On the 25th Bob reached 8,000 feet before running into those darn headwinds again. This time Bob decided to land at Emigrant Gap, in order to get an early start the next day. But flying at high altitude was a skill not yet mastered by anyone, including Bob, and while turning around he plowed into the forest. They had to send out a search party to locate him, and when they did he had two broken wings and and two broken propellers. Bob himself was somehow uninjured, but for the time being his intercontinental flight was… waiting for repairs, again.
Back in Owego, the repaired James Ward’s Curitss airplane managed to limp into Corning and then on to the village of Addison, N.Y. (above) late on September 25th. He was now 300 miles and 10 long days out of New York City. At this rate it could take him the better part of a year to reach California. Anxious to make up for lost time, at 7:18 A.M. on the twenty-sixth, James took off from Addison. And about five miles west of town he crashed again. He had to walk almost the entire way back to town. This was getting really hard.
To make it seem even harder, at a local hotel, Jimmy‘s wife, Maude Mae, overheard gamblers taking five-to-one odds that her husband would be dead before he reached Buffalo, New York. Now, as Buffalo was still 60 miles to the west, and since at the rate James was making progress toward California he could have been outrun by a Conestoga wagon, and even though he was not actually planning on heading to Buffalo, Maude Mae figured it was still a pretty good bet he wasn't going to make it that far,...alive. She decided to be practical - leave it to a woman to destroy a daredevil sporting event with practical thinking. Maude Mae  spoke to James that night. And after his long walk and his two crashes over the previous four days, Jimmy was inclined to listen to advice from his wife.

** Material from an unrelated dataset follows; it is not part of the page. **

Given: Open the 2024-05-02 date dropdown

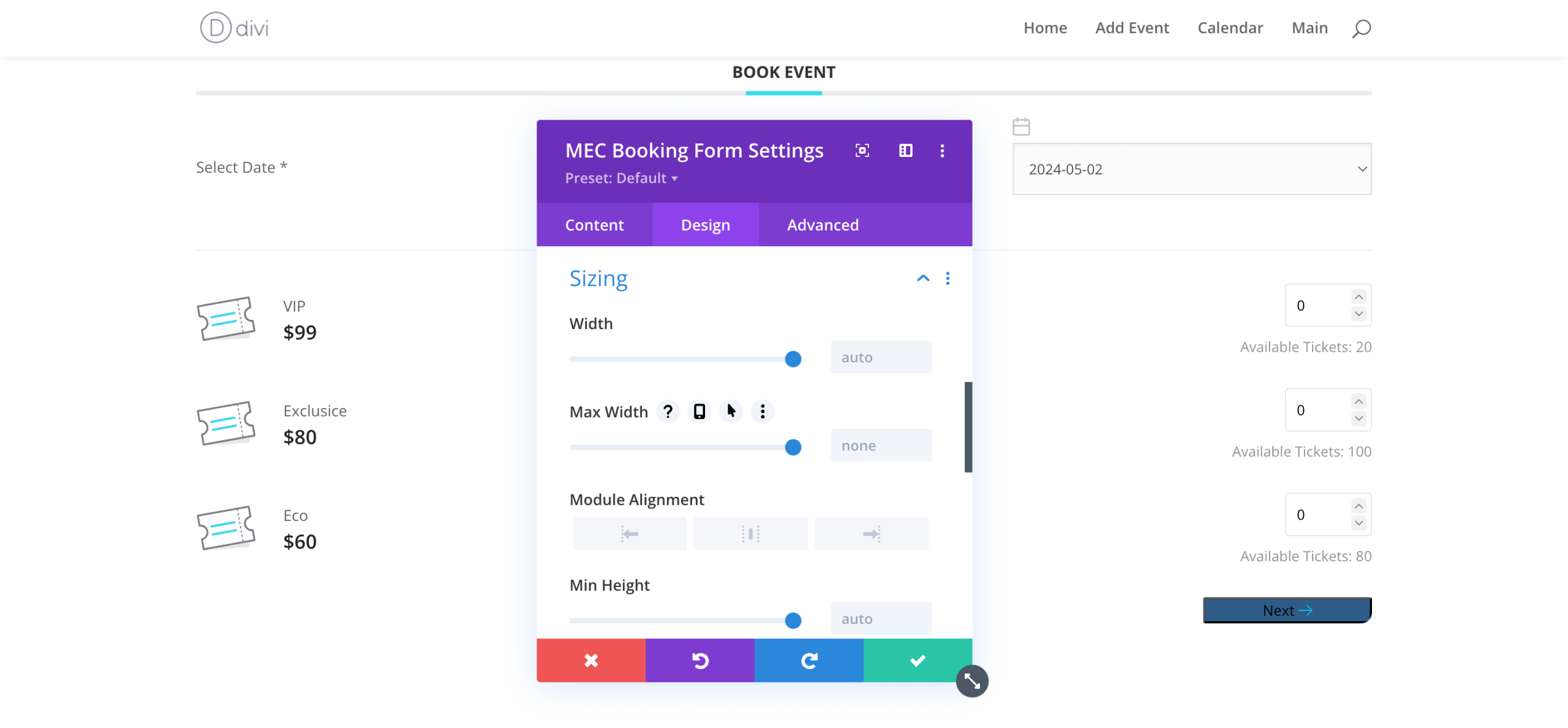Looking at the screenshot, I should pyautogui.click(x=1191, y=169).
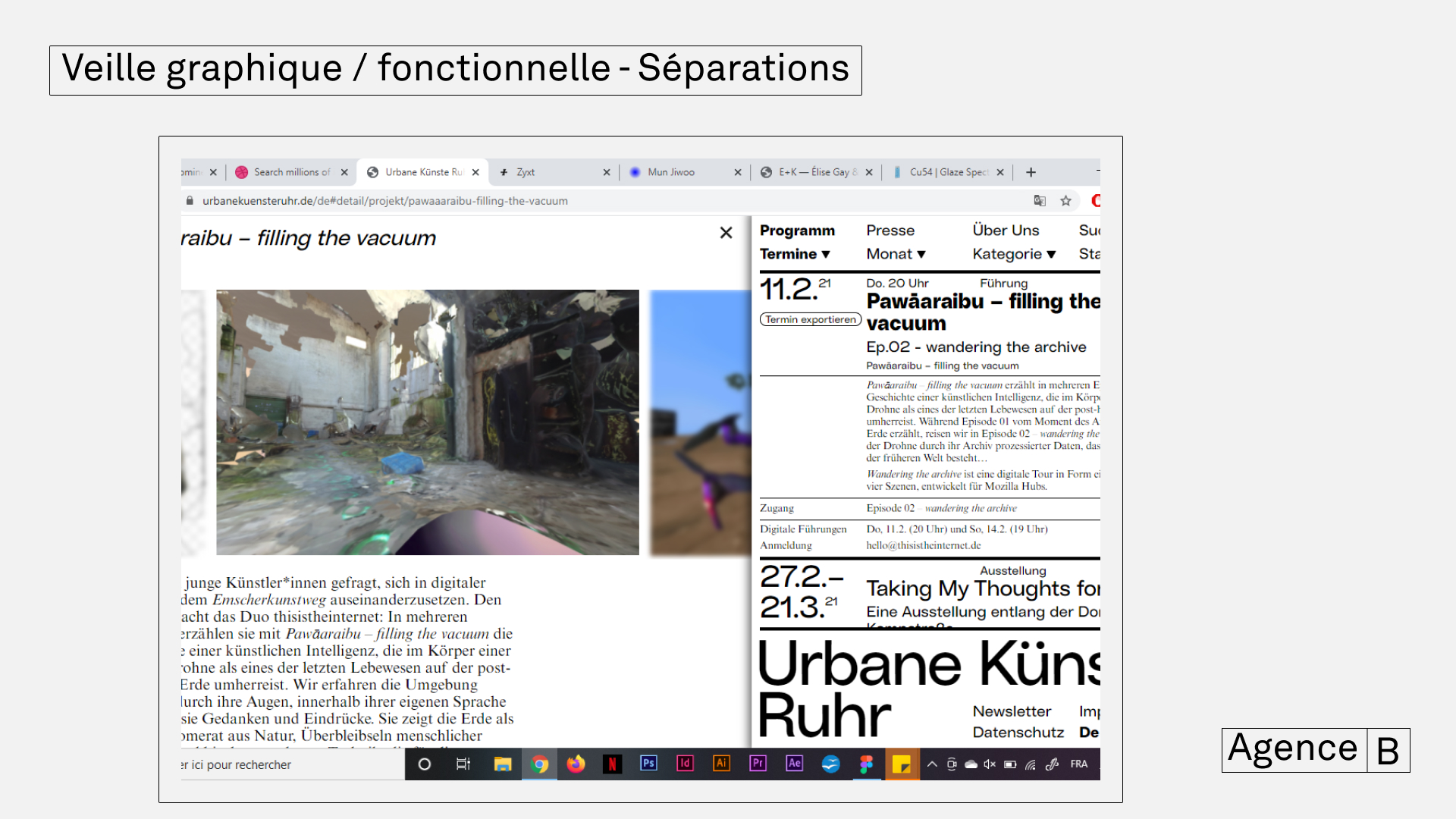1456x819 pixels.
Task: Expand the Termine dropdown filter
Action: (795, 254)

Jimmy's manager announced his decision to drop out of the race to the press the next day. Later, Jimmy Ward would explain his problems in pragmatic terms. “…it was a plain case of a jinx” he said. And then he went on to prognosticate. “Rodgers is a mighty fine fellow, " said Jimmy, "and I wish him all kinds of luck, but he won't reach the coast within the specified time. To win that $50,000 he's got to complete his journey by Oct. 10. He can't do it. He'll get through all right, but not by that date.” Given this skill at foretelling the future, I am surprised that James Ward seemed to have no inkling that just seven months later Maude Mae would have him arrested in Chatanooga and charged with bigamy. She had discovered that James had never been legally divorced from his first wife, and would later file for an annulment of her own marraige to him. Poor Maude Mae. Poor, Jimmy Ward. And  he may have been the pilot with the most brains. Without his brains, the race went on.